# morrocco



## golau (Apr 1, 2013)

hi    just had 4 months wild camping in spain and portugal , going to morrocco next winter any help on wild camping there ,  also how to get satnav map for snooper s7000,  have fun love living.


----------



## Neckender (Apr 1, 2013)

Vwalan is the best one to ask he wilds regularly in Morrocco.

John.


----------



## windyjools (Apr 1, 2013)

Lots of places to 'wild' in Morocco. Most people go for 'guarded' camp areas, which cost a couple of pounds, but give you security and peace of mind if you leave the van.
If you head for Algeciras, most people get their tickets for the crossing from a ticket place near Lidl at Palmones.
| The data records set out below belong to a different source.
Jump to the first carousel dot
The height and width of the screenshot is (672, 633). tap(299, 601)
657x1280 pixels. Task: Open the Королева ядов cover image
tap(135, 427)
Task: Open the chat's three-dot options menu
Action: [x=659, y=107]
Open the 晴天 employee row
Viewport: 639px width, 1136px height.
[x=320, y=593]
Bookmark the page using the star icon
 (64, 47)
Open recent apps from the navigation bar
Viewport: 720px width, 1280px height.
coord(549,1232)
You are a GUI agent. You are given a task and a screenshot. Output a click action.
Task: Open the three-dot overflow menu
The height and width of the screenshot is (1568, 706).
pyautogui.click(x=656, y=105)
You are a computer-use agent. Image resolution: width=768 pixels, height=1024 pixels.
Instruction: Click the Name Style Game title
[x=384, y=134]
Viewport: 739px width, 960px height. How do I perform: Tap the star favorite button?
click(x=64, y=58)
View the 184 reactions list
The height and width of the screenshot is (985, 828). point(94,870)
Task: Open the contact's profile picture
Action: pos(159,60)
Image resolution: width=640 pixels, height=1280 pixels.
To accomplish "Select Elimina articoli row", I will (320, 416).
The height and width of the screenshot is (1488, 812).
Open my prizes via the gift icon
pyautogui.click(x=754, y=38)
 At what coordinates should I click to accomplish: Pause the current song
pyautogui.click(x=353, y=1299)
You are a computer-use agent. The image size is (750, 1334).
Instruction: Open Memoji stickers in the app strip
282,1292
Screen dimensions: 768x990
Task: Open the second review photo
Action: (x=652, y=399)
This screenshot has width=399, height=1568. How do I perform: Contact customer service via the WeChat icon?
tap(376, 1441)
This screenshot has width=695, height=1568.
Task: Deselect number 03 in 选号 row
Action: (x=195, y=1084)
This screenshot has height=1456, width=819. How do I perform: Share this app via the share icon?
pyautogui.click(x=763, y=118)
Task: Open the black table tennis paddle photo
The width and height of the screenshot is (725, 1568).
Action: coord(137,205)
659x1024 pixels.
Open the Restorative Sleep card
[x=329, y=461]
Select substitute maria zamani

There, you can top up on goodies before you head off, and there will be lots of vans who can advise on places to stay for your first couple of nights, then it's just a case of talking to van owners as you go.
It's relatively safe in Morocco, but you might want to stay on guarded places until you get your bearings and get the feel of it. It's not as remote as you may imagine. Take a few boxes of European ciggies for 'gifts' for the locals and occasionally, the police. 
If you speak French and pick up a few words of Arabic, it's easy to find your way round. A good map is a cheap investment, can't help with satnav, we just trust maps and ask if in doubt, plus it'd one less thing for people to try to pinch when they see you have one and they don't!


----------



## Byronic (Apr 1, 2013)

Windyjools broadly sums it up in his post, I haven't been to Maroc for 5 years. 
Only a couple off things to add, Michelin map no 969 is worth taking. I personally wouldn't much trust a satnav
on anything but the major roads in Maroc, and even then a satnav is far from necessary, most destinations are well signposted in French and Arabic.
Due to the troubles in Mali this year I found that quite a few French campers at Palmones (where you can get the ferry tickets) put off the trip to Maroc and pushed on to Portugal. So you should find things a bit quieter than would otherwise have been the case, no bad thing.
The WC archives should have a mountain of relevant posts don't forget.


----------



## golau (Apr 29, 2013)

golau said:


> hi    just had 4 months wild camping in spain and portugal , going to morrocco next winter any help on wild camping there ,  also how to get satnav map for snooper s7000,  have fun love living.



Hi folks,
Thanks for the help so far. Can anyone advise us about insurance for Morrocco we know about the green card but that only seems to cover europe. It seems insurance companys over here will only cover you if you know the exact dates you are going. Happy camping Bye for now


----------



## jennyp19 (Apr 30, 2013)

I've been following these peoples blog, they did a tour of Morrocco not long ago Morocco | Our Tour & also Tunisia + most countries in Europe.  They have also published a book about their trip.


----------



## Byronic (Apr 30, 2013)

You can get insurance at the point of entry to Morocco (Assurance Frontiere). However I believe the office at Ceuta has closed, but the Tangier office is open. You are only covered Third Party, any period up to 3 months which is theoretically the visa time limit. I have bought this insurance several times over the years, due to the difficulties in getting an extension to my UK policy.
The Cover Note is in French and Arabic. I've never had to make a claim, Inshallah!!!


----------



## golau (Jun 26, 2013)

*pembrey*

hi has anyone wild camped at pembrey nere the park ?


----------



## Bambi 2 (Jun 26, 2013)

Byronic said:


> Windyjools broadly sums it up in his post, I haven't been to Maroc for 5 years.
> Only a couple off things to add, Michelin map no 969 is worth taking. I personally wouldn't much trust a satnav
> on anything but the major roads in Maroc, and even then a satnav is far from necessary, most destinations are well signposted in French and Arabic.
> Due to the troubles in Mali this year I found that quite a few French campers at Palmones (where you can get the ferry tickets) put off the trip to Maroc and pushed on to Portugal. So you should find things a bit quieter than would otherwise have been the case, no bad thing.
> The WC archives should have a mountain of relevant posts don't forget.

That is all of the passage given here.